Of course, in all of this we cannot forget the role of the central stake holders who ultimately own the images, and that is the consumers. Fundamentally, the workflow for uploading images needs to be adapted to give consumers the option to opt-in or out within a consistent framework for privacy. For example, when a consumer uploads photos, the hosting site could run face detection algorithms to establish if the images contain faces, estimate their resolution and advise of the consequences of uploading at such resolution. Face resolution is very relevant since, as is well known, face recognition algorithms are challenged when the face resolution is low (typically less than 20 pixels between the eyes). This means a thumbnail face image will escape the face engines, and hence is not a threat to privacy, unlike a high resolution version. So such a site could offer the choice to automatically lower the face resolution or upload it as is. Clearly, this is just one form of an opt-in; there are several others that need to be explored in order to retain informed choice in the hands of the consumer. What shape these can take should be the outcome of the type of dialogue we are calling for between all the stake holders around this issue.

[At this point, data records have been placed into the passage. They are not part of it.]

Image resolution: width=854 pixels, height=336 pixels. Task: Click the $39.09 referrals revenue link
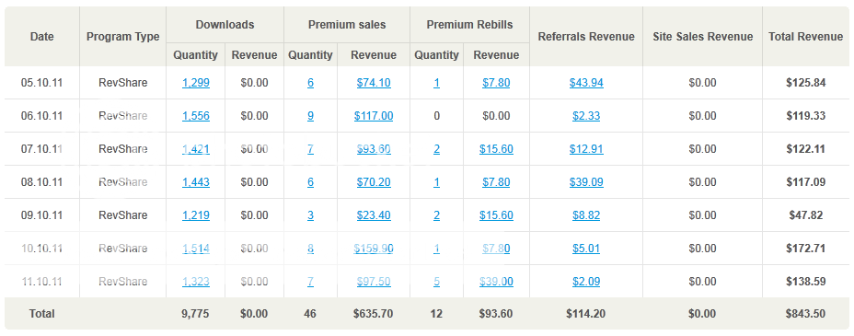(586, 182)
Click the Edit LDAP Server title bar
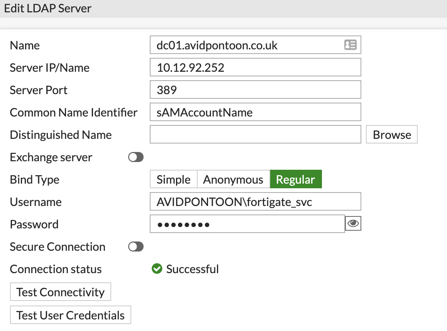 pos(47,8)
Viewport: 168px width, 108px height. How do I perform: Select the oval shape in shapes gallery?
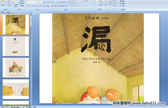tap(95, 1)
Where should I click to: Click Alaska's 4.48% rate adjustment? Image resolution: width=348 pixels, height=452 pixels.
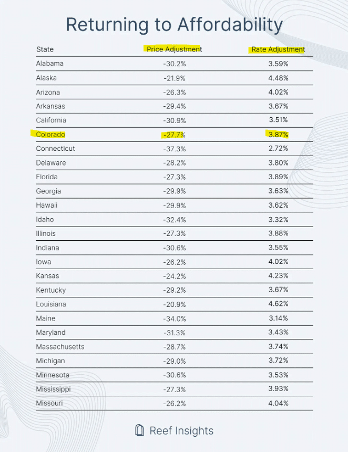(x=278, y=78)
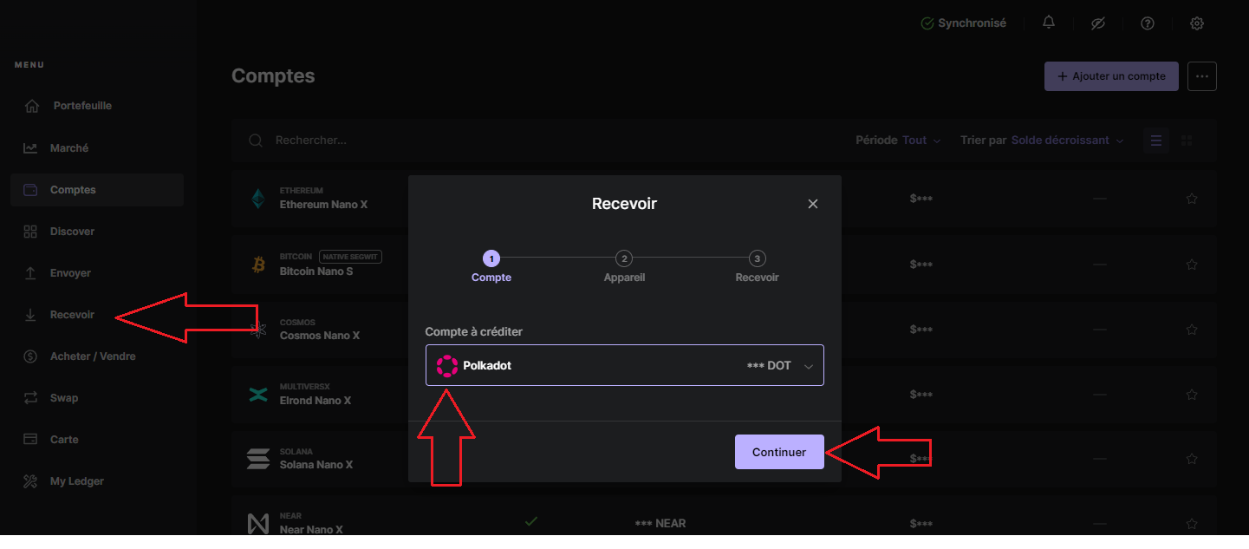Open the Trier par Solde décroissant dropdown

coord(1067,141)
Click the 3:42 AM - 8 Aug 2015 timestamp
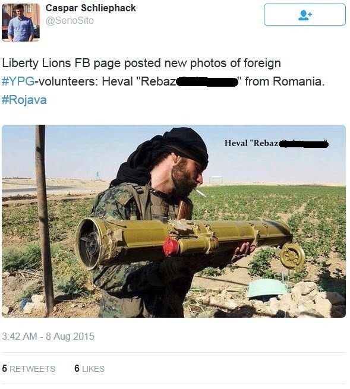This screenshot has height=389, width=350. point(48,336)
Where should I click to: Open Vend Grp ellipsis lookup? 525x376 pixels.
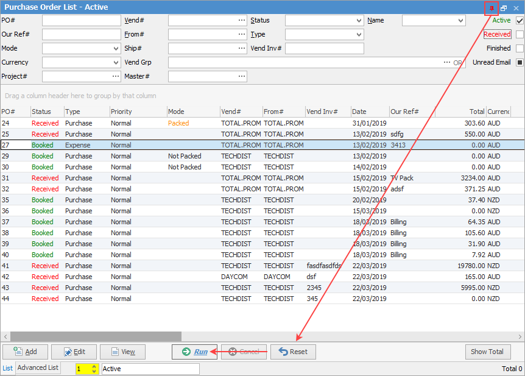click(x=447, y=62)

Ultimately, a relationship of trust between the consumer, the search engine companies, social media and the biometric industry has to emerge before we can be at ease that privacy as we know it today can be safely maintained into the future. The good news is that this is not an issue that will need new government-imposed policies. The industries that created the technologies now converging into a perfect storm are more than capable of self regulating and implementing technical measures to provide the protections that can safeguard privacy without crippling technological progress or undermining the legitimate application of technology in the service of society.
Dr. Joseph J. Atick, is the Vice Chairman and the co-founder of the International Biometrics & Identification Association (IBIA). He is a recognized early pioneer in the industry, having been one of the original inventors of face recognition technology and the co-founder and leader of several companies in the identity management industry, including Visionics, the first company to commercialize face recognition and Identix the first multi-biometric company which merged with a leading credentialing company in 2006 to form L-1 Identity Solutions, where he served as the Chief Strategy Officer up until 2011 when the company was acquired by Morpho; and where he currently works in corporate strategy. Dr. Atick holds a Ph.D. in mathematical physics from Stanford University.